**EXCERPT**
↓

Segment-level feature extraction

Based on wav2vec 2.0 frame-level feature extraction

Wav2vec 2.035 stands as a self-supervised learning framework specifically crafted for extracting robust representations from raw speech signals. The fundamental concept underlying Wav2vec 2.0 involves formulating self-supervised training objectives through vector quantization, extensive input masking, and the utilization of a contrastive learning loss function during training. The architectural representation of the model is illustrated in Fig. 2. The model takes segmented speech sequence fragments \({\{s}_{i,1},...,{s}_{i,j},...,{s}_{i,M}\}\) from the original audio and feeds them into a multi-layer convolutional feature encoder. This encoder transforms the input fragments into latent speech representations with a frame length of 25 ms and a frame shift of 20 ms, resulting in \({\{Z}_{1},{Z}_{2},\cdots ,{Z}_{T}\}\). Consequently, all audio data in this study is upsampled to 16 kHz to adhere to the input requirements of wav2vec 2.0.Subsequently, the latent representations are input into the context encoder, which captures sequential information and outputs the final speech representations \(\{{h}_{1},\cdots ,{h}_{n},\cdots ,{h}_{N}\}\). The context encoder comprises multiple layers of Transformer encoders, categorized into the base model (12 layers) and the large model (24 layers) based on the number of layers employed. The model achieves commendable performance through pretraining on a substantial volume of unlabeled speech data, followed by fine-tuning on annotated speech data tailored to specific tasks.

↑

**WORK ORDER 1**
Name the three techniques the wav2vec 2.0 excerpt lists for formulating the model's self-supervised training objectives.
**WORK ORDER 2**
Pick up the wav2vec 2.0 feature extraction passage after its final sentence and continue it.

[Saved data entries]
↓

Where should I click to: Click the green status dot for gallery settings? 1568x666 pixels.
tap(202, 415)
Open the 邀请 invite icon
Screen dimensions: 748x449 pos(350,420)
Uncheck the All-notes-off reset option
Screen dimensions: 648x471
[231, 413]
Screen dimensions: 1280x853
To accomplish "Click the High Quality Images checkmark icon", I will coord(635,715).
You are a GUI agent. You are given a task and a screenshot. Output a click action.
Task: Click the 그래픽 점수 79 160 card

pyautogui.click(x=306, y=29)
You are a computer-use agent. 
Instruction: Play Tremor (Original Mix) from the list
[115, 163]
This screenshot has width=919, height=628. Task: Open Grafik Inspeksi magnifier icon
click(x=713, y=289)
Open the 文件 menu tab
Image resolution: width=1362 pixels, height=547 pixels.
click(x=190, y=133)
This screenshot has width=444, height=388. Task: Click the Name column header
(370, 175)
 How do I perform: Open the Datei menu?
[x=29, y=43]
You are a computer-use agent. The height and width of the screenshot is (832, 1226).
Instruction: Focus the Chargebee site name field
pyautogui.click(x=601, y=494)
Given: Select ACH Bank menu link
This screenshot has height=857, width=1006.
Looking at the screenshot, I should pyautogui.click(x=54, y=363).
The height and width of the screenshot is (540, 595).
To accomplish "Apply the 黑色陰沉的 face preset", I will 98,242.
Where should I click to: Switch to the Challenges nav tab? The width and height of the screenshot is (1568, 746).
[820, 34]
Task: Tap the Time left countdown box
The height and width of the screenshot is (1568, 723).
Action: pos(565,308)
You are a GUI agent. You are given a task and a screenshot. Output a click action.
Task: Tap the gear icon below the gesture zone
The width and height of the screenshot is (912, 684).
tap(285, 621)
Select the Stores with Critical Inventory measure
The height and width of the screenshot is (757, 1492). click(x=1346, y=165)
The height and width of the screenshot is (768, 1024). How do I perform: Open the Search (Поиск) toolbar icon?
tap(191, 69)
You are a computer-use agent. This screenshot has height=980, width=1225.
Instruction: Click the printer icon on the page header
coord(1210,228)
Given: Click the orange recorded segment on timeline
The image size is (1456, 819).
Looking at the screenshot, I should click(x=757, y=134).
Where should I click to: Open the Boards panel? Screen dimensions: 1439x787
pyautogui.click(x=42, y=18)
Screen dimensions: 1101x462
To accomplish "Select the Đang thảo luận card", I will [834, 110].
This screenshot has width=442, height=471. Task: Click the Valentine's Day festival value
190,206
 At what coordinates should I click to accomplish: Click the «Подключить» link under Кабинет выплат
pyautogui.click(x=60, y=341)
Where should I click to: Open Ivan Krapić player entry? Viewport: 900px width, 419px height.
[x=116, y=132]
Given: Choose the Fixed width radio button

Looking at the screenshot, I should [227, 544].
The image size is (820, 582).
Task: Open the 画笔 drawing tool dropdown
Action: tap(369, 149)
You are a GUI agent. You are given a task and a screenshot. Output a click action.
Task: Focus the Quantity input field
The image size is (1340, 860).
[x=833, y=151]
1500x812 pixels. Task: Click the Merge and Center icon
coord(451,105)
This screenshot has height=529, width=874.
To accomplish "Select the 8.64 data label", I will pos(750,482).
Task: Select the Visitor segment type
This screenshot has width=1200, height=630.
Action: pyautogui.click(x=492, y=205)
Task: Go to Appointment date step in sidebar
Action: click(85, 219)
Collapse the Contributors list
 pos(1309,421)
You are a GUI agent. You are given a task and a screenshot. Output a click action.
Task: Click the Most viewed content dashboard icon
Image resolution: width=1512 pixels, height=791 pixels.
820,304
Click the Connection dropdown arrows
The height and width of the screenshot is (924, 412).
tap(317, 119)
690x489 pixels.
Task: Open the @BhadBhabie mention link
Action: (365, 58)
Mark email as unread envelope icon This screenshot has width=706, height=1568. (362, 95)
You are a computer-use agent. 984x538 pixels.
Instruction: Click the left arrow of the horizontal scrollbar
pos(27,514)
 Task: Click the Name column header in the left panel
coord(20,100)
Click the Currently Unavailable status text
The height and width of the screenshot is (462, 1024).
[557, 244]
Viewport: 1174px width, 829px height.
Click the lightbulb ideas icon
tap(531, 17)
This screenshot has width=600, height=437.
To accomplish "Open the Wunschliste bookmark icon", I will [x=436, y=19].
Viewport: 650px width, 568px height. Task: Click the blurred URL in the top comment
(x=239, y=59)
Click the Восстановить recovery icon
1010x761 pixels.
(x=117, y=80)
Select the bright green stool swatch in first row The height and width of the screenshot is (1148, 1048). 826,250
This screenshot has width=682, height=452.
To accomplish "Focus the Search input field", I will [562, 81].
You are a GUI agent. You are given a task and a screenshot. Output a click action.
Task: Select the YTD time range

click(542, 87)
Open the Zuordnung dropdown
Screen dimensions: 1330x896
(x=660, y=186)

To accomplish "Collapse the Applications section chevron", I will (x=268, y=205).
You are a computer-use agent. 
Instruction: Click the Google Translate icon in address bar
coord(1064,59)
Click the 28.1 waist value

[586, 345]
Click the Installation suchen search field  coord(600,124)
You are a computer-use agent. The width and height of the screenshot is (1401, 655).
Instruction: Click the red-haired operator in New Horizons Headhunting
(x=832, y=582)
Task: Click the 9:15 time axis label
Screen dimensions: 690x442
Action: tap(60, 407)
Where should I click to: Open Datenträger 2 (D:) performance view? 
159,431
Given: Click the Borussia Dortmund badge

↑

**FINAL ANSWER 1**
- Vector quantization
- Extensive input masking
- A contrastive learning loss function

**FINAL ANSWER 2**
Figure 2
figure 2

The framework for intra-segment feature extraction is structured as follows: on the left side, the pre-trained model of wav2vec2.0 is depicted, with frozen encoding layers and fine-tuning employed for the decoding layers. On the right side, a combination of 1D-CNN and attention pooling layer is utilized to discern the varying significance of depression-related information present in different frames of speech.

In this investigation, we perform a comparative analysis between the original Wav2vec 2.0 base model and the Wav2vec 2.0 large model. Our approach involves inputting preprocessed speech data into both models and separately fine-tuning the last layer and all layers to derive the final speech representations. Fine-tuning of the Transformer layers within the Wav2vec 2.0 network is carried out while maintaining the integrity of the lower convolutional layers. Subsequently, the output of all Transformer layers for each audio segment is aggregated by summation, yielding the Wav2vec 2.0 feature sequence for the audio. This process ensures that the contributions from each Transformer layer are integrated to produce a comprehensive representation of the speech content in the audio segment.

Moreover, a significant association exists between depression and emotions. Wu et al.36 investigated depression detection by employing pretraining features derived from an emotion recognition model. Their proposed approach, termed emotion transfer, notably enhanced the model's performance in detecting depression. Motivated by this study, we conducted comparative experiments by utilizing a model fine-tuned on the IEMOCAP emotional dialogue dataset.

1D-CNN and attention pooling layer

To generate sophisticated feature representations of speech signals, we employed an acoustic feature extraction method that integrates both Convolutional Neural Network and self-attention pooling. This approach is designed to yield high-level representations of speech signals. The detailed network structure is depicted in the right portion of Fig. 2.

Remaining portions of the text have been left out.